Artikel 24 Intrekken van de aanwijzing

  • 1.

    Het college kan, al dan niet op aanvraag van een belanghebbende, de aanwijzing intrekken.

  • 2.

    Voordat het college over de intrekking een besluit neemt, vraagt het advies aan de monumentencommissie en stelt het, voor zover mogelijk, de eigenaar en beperkt zakelijk gerechtigden in de gelegenheid te worden gehoord.

  • 3.

    De aanwijzing van een gemeentelijk dorpsgezicht wordt geacht te zijn ingetrokken, indien toepassing wordt gegeven aan artikel 35 van de Monumentenwet 1988.

  • 4.

    Het college kan bepalen dat:

    • 1)

      een beschermd dorpsgezicht;

    • 2)

      een archeologisch monument;

    • 3)

      een archeologische verwachtingszone;

    • 4)

      een binnen een monument of verwachtingszone gelegen archeologische vindplaats met betrekking tot welke voorschriften als bedoeld onder artikel 1, onder n, aan een vergunning verbonden zijn, voor zover deze voorschriften tot geheel of gedeeltelijk behoud in de bodem geleid hebben;

  • geheel of gedeeltelijk moeten worden gedocumenteerd alvorens de aanwijzing wordt ingetrokken.

  • 5.

    Het besluit van intrekking wordt op de gemeentelijke erfgoedlijst geregistreerd.

Artikel 25 Registratie van de vergunningen op de gemeentelijke erfgoedlijst

  • 1.

    Het college registreert de vergunning tot het verrichten van (bouw)werkzaamheden in een gemeentelijk dorpsgezicht en graaf- en of bouwwerkzaamheden in een archeologisch monument of archeologisch verwachtingsgebied met vermelding van de eventueel aan de vergunning verbonden voorschriften.

  • 2.

    Na wijziging van een gemeentelijk dorpsgezicht of een archeologisch monument of archeologisch verwachtingsgebied kan de redengevende omschrijving dienovereenkomstig worden aangepast.

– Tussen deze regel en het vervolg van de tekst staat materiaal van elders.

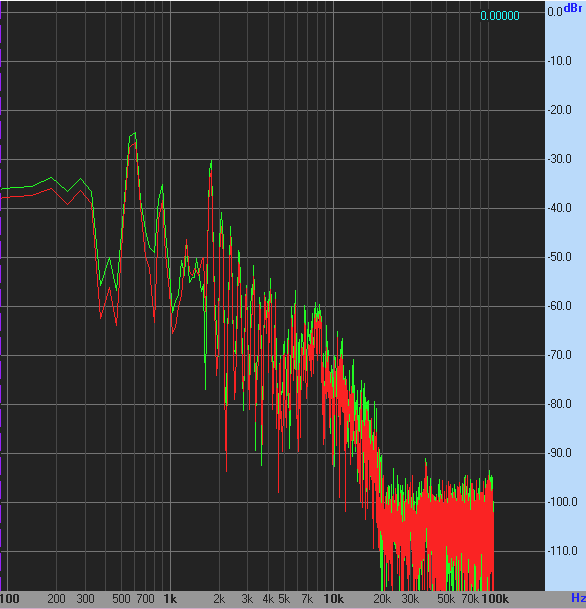
Task: Select the -80.0 amplitude axis label
Action: [x=560, y=404]
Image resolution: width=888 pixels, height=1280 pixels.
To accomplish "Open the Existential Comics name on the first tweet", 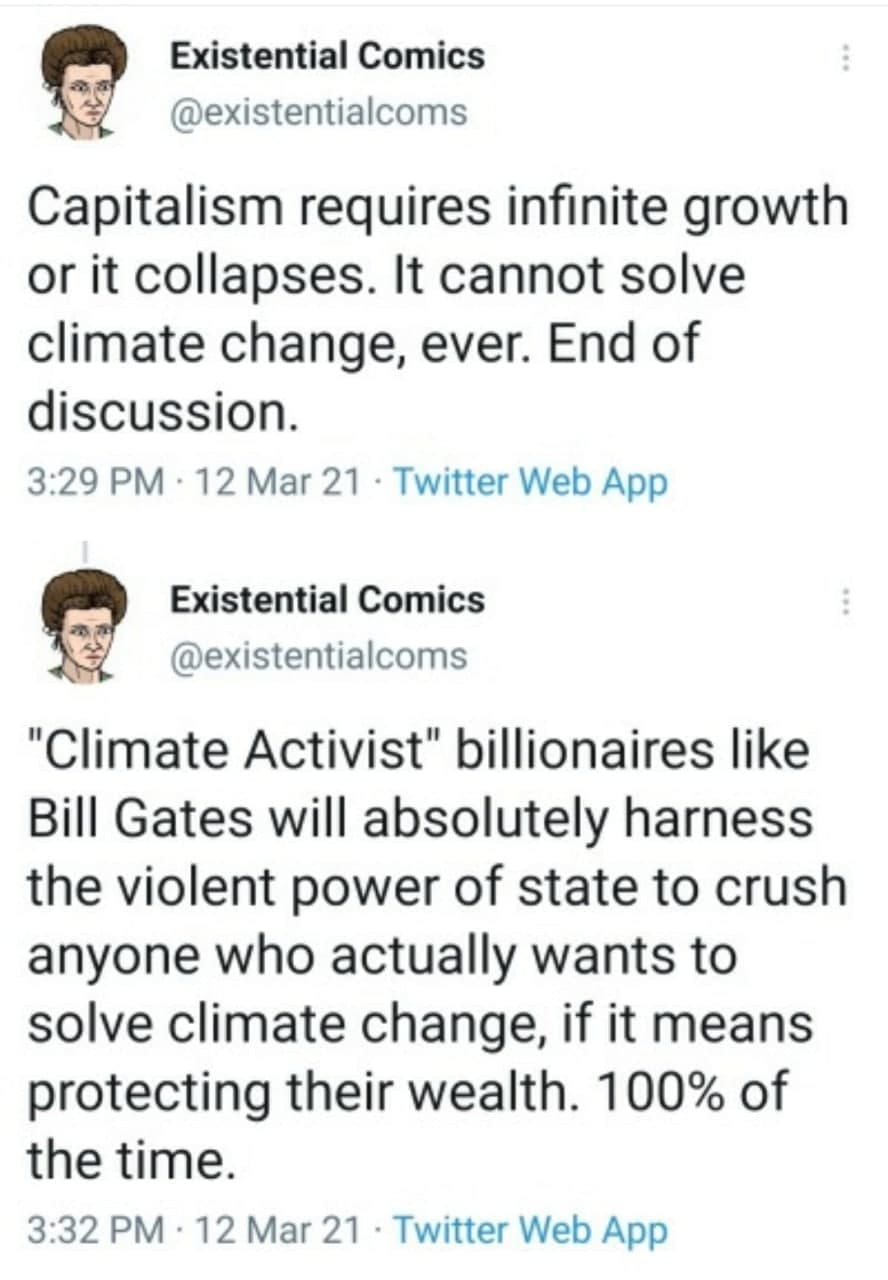I will click(327, 56).
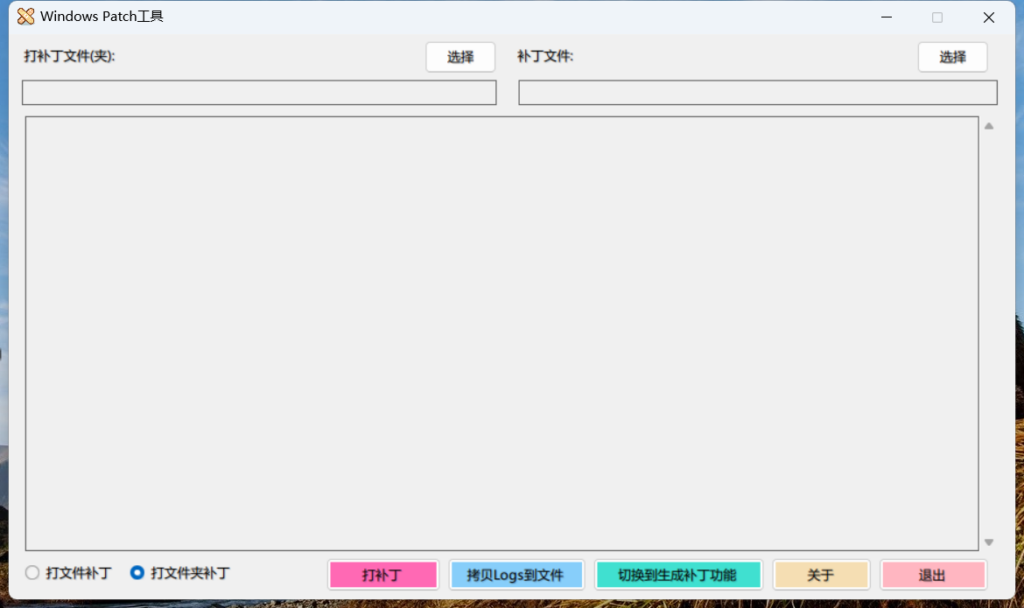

Hoofdstuk 6 Slot- en Overgangsbepalingen

Artikel 26 Tegemoetkoming in schade

Indien en voor zover blijkt dat een belanghebbende schade lijdt of zal lijden, die redelijkerwijs niet of niet geheel te zijnen laste behoort te blijven, kent het bevoegd gezag hem op zijn aanvraag een naar billijkheid te bepalen tegemoetkoming toe, indien de schade in relatie staat tot:

  • 1.

    de weigering van het bevoegd gezag een vergunning als bedoeld in artikel 10 en te verlenen;

  • 2.

    de voorschriften door het bevoegd gezag verbonden aan een vergunning als bedoeld in 12;

  • 3.

    uitvoering van werkzaamheden als bedoeld in artikel 18, tweede lid van deze verordening;

  • 4.

    voor de behandeling van de aanvragen om schadevergoeding geldt dezelfde procedure als voor planschade op basis van artikel 6.1. t/m 6.7 van de Wet ruimtelijke ordening.

Artikel 27 Strafbepaling

Degene, die al dan niet opzettelijk, handelt in strijd met het bepaalde in deze verordening, wordt gestraft met een geldboete van de tweede categorie.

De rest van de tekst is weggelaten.